[SOURCE PASSAGE]:
Start of Block
3.1  Task 1: Extend and refine infrastructure for data collection and analysis

Figure 1: Our infrastructure for data collection and analysis. Portions in red denote components to be developed and
integrated as part of this proposal, whereas components deployed within previous or ongoing synergistic projects are in blue.

Figure 1 illustrates the main components of our existing and proposed infrastructure for data collection and analysis of interception activity. Existing software and hardware components of the architecture are colored blue. We propose to develop and integrate the components colored red in the figure, whose functionality we describe in more detail in Section 3.2.

  1. Collection and preprocessing of BGP feeds. We will process BGP measurements collected by three distinct BGP data collection projects that publish at different latencies:
    • Routeviews [36]: 329 peers; typically less than 20 minutes latency;

    • RIPE RIS [32]: 209 peers; latency varies between 10 minutes and 2 hours;

    • BGPmon [38]: 60 peers (almost entirely overlapping with Routeviews); live stream of BGP updates, few seconds of latency.

    We (CAIDA) have deployed functionality to continuously collect and process BGP feeds from these three sources (blue box on left of Figure 1) as part of an existing SaTC project to detect large-scale Internet outages ("SaTC:TTP Detection and Analysis of Large-Scale Internet Infrastructure Outages", CNS-1228994, Sep 2012 - Aug 2015, Claffy and Dainotti) [39]. We also developed and deployed a software framework (libbgpstream) [39] to transparently collect and simultaneously process heterogeneous BGP feeds, and provide a uniform layer to access the data. This flexibility will help us evaluate how the trade-off between BGP monitoring latency and coverage impact our methodology.

  2. BGP monitoring: extraction of metrics and anomaly detection. In this task, we will add software modules to (i) extract specific metrics from BGP feeds (e.g., number of prefixes advertised per AS) and (ii) monitor them for anomalies that may be related to suspicious events (Section 3.2.1).

    Figure 2: As of November 2013, there are 83 Ark monitors in 36 countries.

  3. Archipelago (Ark) active measurement infrastructure. Ark [40] is CAIDA's active measurement infrastructure [41] running software that enables it to operate many active monitors as a coordinated secure measurement platform. Figure 2 depicts the 83 Ark monitors currently deployed. Ark supports rapid prototyping by promoting software development at a high-level of abstraction using dynamic scripting languages and pre-built APIs and services. It uses Ruby [42] for measurements and related libraries, and to control measurement modules, including scamper  [43], a flexible active measurement tool supporting ping and several traceroute variants (TCP, UDP, and ICMP, and Paris [44]). Ark also supports decentralized measurement processes executing autonomously at each monitor and communicating as needed, for example, to trigger further measurements or analyses based on observed events.

    We will use Ark's APIs and services to implement logic for conducting targeted active measurements when suspicious events occur. We will also coordinate with other Ark's funded activities in order to deploy additional Ark monitors in locations that are beneficial to our methodology. For example, Ark monitors located within ASes that peer with either Routeviews or RIPE RIS can support systematic comparison of data-plane (traceroute-measured) AS paths with (control-plane) BGP AS paths. (Ark currently has 26 monitors located within ASes that peer with either Routeviews or RIPE RIS).
End of Block
[WORK INSTRUCTION A]:
Repeat the proposal excerpt word for word between "We (CAIDA) have" and "impact our methodology.", inclusive.
[WORK INSTRUCTION B]:
Name the BGP data collection projects whose measurements the proposal excerpt says will be processed.

[MATERIAL PROVIDED]:
Start of Block
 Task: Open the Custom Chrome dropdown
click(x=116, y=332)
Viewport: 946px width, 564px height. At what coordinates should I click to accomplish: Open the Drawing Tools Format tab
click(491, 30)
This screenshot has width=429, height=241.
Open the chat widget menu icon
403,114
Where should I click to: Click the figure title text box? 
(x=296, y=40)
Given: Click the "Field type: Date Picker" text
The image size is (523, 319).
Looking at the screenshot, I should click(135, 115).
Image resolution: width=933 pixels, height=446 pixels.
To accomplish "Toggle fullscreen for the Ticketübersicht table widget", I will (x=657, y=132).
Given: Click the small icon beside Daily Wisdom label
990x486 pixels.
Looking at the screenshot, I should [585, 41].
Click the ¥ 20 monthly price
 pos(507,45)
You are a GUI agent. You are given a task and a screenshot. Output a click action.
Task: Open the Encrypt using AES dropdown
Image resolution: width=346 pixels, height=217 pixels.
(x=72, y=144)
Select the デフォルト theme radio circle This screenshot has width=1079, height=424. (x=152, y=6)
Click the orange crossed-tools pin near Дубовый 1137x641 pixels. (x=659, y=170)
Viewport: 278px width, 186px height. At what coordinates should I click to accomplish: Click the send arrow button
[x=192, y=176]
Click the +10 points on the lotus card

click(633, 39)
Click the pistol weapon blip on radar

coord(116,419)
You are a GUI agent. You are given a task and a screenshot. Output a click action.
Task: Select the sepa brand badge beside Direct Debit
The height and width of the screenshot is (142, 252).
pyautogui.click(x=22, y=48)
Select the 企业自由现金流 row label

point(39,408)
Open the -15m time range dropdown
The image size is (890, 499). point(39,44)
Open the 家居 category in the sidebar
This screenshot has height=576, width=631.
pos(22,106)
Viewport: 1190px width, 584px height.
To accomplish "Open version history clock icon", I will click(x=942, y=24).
End of Block
[ANSWER BOX A]:
We (CAIDA) have deployed functionality to continuously collect and process BGP feeds from these three sources (blue box on left of Figure 1) as part of an existing SaTC project to detect large-scale Internet outages ("SaTC:TTP Detection and Analysis of Large-Scale Internet Infrastructure Outages", CNS-1228994, Sep 2012 - Aug 2015, Claffy and Dainotti) [39]. We also developed and deployed a software framework (libbgpstream) [39] to transparently collect and simultaneously process heterogeneous BGP feeds, and provide a uniform layer to access the data. This flexibility will help us evaluate how the trade-off between BGP monitoring latency and coverage impact our methodology.

[ANSWER BOX B]:
Routeviews, RIPE RIS, BGPmon